WHAT YOU ARE ASKED TO DO: Among the entries below, how many lines hold "Close"? Reply with the number only.

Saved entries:
*****
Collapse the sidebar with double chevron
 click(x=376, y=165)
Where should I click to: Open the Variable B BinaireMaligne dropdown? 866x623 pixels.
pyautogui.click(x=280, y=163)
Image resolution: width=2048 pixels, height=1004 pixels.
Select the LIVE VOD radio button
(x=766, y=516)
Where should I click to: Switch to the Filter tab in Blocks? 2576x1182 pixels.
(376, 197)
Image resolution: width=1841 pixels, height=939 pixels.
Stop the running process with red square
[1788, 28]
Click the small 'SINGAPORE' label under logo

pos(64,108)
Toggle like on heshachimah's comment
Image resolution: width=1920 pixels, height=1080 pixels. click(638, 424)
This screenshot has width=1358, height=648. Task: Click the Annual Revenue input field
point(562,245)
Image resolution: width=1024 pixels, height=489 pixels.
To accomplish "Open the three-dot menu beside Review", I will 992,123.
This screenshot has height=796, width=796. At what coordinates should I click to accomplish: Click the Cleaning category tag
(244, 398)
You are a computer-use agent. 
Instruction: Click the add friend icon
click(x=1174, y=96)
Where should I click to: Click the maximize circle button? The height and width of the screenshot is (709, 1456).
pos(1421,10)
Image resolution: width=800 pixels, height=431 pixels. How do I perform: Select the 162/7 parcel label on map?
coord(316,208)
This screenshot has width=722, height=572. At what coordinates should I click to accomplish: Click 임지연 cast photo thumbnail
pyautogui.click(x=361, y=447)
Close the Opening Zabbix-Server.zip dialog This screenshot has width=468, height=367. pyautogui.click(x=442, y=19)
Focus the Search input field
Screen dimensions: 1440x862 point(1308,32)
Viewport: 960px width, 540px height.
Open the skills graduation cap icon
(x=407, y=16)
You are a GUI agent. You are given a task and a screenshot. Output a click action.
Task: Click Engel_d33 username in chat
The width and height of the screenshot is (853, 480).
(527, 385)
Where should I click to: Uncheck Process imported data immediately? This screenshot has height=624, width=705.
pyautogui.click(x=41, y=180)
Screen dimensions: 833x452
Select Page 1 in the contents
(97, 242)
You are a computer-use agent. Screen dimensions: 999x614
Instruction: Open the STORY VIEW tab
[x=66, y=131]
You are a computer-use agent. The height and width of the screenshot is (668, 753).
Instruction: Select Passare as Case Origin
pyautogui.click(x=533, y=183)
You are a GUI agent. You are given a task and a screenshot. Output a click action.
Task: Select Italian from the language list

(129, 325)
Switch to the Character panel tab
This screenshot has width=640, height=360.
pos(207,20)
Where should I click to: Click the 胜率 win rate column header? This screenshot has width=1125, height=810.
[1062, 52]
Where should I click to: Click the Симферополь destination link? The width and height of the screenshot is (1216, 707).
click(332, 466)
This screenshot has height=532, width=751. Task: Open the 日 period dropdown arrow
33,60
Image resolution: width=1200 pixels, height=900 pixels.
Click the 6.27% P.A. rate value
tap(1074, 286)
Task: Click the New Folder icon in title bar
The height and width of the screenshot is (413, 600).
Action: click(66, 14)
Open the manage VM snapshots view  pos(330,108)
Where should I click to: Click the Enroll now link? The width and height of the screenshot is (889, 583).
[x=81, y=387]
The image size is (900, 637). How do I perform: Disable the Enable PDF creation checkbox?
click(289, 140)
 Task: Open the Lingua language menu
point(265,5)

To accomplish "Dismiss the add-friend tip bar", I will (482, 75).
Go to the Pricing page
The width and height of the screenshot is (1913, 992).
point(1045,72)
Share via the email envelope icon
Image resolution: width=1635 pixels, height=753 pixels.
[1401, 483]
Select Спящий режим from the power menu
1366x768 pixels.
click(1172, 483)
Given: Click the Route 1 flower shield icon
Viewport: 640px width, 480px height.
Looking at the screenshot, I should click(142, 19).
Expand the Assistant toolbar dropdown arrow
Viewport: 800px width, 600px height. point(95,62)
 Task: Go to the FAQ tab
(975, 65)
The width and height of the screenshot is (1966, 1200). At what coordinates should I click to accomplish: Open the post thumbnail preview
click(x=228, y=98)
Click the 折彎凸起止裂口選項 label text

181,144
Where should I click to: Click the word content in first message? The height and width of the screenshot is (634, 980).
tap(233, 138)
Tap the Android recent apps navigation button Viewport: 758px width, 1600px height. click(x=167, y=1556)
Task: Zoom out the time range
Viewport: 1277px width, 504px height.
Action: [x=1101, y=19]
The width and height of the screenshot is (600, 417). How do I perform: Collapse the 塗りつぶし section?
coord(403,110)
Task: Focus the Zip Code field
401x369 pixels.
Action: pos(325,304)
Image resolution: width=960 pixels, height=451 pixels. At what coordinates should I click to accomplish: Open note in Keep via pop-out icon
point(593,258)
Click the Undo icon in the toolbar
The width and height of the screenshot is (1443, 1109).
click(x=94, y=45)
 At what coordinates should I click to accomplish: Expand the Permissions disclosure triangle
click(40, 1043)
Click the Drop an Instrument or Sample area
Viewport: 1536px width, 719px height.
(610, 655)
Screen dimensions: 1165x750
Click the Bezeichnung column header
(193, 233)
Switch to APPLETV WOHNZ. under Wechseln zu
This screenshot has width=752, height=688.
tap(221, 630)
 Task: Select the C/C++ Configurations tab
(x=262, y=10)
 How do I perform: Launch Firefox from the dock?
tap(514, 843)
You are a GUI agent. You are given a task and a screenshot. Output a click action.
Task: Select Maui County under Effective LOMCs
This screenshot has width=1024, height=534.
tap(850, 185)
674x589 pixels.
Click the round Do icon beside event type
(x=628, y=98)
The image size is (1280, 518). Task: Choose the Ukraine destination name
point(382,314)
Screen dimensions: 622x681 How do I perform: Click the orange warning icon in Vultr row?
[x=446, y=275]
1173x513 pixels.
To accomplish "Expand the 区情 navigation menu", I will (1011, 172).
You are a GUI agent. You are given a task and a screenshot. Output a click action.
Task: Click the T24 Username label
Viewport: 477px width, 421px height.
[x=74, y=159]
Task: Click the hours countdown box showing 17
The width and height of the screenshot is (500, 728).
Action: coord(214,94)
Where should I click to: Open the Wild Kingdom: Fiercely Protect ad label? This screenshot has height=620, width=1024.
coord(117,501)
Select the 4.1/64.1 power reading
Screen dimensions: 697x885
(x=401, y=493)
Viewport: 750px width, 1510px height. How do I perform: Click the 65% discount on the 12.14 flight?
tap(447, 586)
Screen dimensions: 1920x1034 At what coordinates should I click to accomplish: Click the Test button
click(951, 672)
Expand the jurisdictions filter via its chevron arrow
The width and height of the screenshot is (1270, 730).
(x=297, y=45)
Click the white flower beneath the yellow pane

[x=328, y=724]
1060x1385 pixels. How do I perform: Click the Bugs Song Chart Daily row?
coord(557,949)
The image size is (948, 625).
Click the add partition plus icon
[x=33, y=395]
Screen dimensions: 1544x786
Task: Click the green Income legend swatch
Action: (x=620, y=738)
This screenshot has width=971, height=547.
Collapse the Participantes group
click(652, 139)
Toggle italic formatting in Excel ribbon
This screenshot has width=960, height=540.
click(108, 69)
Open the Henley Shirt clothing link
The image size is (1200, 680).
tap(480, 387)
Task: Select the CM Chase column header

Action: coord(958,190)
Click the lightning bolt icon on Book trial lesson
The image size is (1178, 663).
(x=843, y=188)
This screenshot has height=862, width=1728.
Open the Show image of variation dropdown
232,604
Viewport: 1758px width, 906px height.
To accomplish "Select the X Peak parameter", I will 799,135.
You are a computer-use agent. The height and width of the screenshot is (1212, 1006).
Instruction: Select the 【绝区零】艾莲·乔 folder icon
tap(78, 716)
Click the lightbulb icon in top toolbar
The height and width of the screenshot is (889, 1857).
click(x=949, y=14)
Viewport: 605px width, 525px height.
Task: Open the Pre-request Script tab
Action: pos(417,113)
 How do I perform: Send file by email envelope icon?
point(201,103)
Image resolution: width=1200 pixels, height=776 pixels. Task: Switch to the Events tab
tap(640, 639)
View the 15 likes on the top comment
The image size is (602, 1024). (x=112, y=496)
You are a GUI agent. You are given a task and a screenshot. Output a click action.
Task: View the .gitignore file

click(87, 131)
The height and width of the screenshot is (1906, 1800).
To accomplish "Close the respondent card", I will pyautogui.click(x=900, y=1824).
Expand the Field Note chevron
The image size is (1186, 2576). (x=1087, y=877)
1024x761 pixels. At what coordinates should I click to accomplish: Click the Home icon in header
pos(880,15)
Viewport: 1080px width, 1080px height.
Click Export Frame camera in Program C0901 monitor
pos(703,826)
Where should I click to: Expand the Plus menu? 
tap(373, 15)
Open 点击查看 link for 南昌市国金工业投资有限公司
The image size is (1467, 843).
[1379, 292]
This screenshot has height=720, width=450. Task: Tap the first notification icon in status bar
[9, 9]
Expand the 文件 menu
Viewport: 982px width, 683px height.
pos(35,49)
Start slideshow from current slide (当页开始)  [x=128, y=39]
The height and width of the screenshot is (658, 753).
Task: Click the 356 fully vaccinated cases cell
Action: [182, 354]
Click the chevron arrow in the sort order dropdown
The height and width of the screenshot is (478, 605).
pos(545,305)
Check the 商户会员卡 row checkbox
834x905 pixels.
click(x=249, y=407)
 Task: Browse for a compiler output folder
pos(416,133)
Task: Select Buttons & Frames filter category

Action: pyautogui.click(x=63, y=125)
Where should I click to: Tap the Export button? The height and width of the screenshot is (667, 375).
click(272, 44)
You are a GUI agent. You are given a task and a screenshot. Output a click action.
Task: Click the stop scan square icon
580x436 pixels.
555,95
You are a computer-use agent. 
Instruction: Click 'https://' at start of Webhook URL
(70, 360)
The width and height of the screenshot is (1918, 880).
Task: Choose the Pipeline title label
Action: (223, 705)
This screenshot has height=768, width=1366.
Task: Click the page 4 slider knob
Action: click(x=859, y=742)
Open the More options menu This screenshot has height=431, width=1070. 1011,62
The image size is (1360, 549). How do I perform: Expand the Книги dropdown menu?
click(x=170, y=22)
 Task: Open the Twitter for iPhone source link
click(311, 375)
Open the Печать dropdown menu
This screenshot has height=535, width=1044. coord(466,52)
*****
RESPONSE: 2